In literature, there are a small number of dates consistent with results we received. In the study conducted by R. Duivenvoorden et al., the low WSS, which was assessed with phase contrast magnetic resonance angiography, associates with decreasing of carotid artery compliance . In study conducted by M. W. Rajzer et al., decreased WSS in ascend aorta was associated with increasing of cfPWV, which corresponds to aortic rigidity . M. Schäfer et al. studied interrelation between WSS and parameters of local vascular stiffness in patients with pulmonary hypertension. It has been established that decreased WSS in pulmonary artery was associated with increased pulmonary artery stiffness assessing by such parameters as distensibility and Peterson’s elastic modulus . In our study involved with mixed population of patients, decreased carotid WSR was directly correlated with increased local vascular stiffness as well as regional vascular stiffness at aortic level. In addition, contribution of local and regional vascular stiffness values to the distensibility of carotid WSR was assessed. Earlier, WSS and WSR were considered only as local phenomenon describing only limited part of vascular bed. Nevertheless, correlation of WSR measured in carotid artery to the aortic stiffness calls into question this statement.
On the other hand, the absence of statistically significant interrelations between the indices of regional vascular stiffness and the WSR according to multivariate analysis requires further study. Age, diabetes, and hypertension are known to be the main determinants of aortic stiffness.
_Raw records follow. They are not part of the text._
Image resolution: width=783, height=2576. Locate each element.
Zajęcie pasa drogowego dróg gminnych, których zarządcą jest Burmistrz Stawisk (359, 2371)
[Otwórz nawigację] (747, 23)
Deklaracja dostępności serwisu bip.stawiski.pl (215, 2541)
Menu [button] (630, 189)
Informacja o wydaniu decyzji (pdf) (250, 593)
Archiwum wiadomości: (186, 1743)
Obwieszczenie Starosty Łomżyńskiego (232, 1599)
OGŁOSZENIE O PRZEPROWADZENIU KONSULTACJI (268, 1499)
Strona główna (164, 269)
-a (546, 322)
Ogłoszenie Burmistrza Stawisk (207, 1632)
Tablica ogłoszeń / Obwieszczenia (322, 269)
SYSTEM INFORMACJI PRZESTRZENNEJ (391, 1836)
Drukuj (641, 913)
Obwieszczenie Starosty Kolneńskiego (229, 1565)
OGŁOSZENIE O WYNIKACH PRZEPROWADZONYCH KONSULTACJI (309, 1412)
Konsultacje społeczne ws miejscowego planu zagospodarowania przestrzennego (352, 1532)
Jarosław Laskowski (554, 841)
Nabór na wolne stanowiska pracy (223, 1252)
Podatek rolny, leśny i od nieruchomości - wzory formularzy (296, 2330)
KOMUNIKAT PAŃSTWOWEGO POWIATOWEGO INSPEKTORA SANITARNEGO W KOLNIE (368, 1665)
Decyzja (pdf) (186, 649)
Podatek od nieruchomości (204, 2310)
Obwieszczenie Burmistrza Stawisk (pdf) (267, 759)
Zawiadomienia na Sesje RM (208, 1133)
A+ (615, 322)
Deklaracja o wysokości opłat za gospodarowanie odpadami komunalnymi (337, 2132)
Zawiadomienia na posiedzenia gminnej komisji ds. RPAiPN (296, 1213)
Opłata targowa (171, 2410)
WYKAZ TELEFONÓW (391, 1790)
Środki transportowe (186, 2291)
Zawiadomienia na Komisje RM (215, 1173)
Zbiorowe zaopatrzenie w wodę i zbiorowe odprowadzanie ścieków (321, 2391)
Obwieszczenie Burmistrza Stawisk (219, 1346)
This probably explains the results of the multiple regression analysis.
In patients with HTN and atherosclerotic lesions of peripheral arteries, it is registered that the carotid WSR decreased with increasing severity of atherosclerosis. Decreased carotid WSR is associated with increased local carotid stiffness, regional vascular stiffness of muscular, and elastic vessels.
Conflicts of Interest
The authors declare that there are no conflicts of interest regarding the publication of this paper.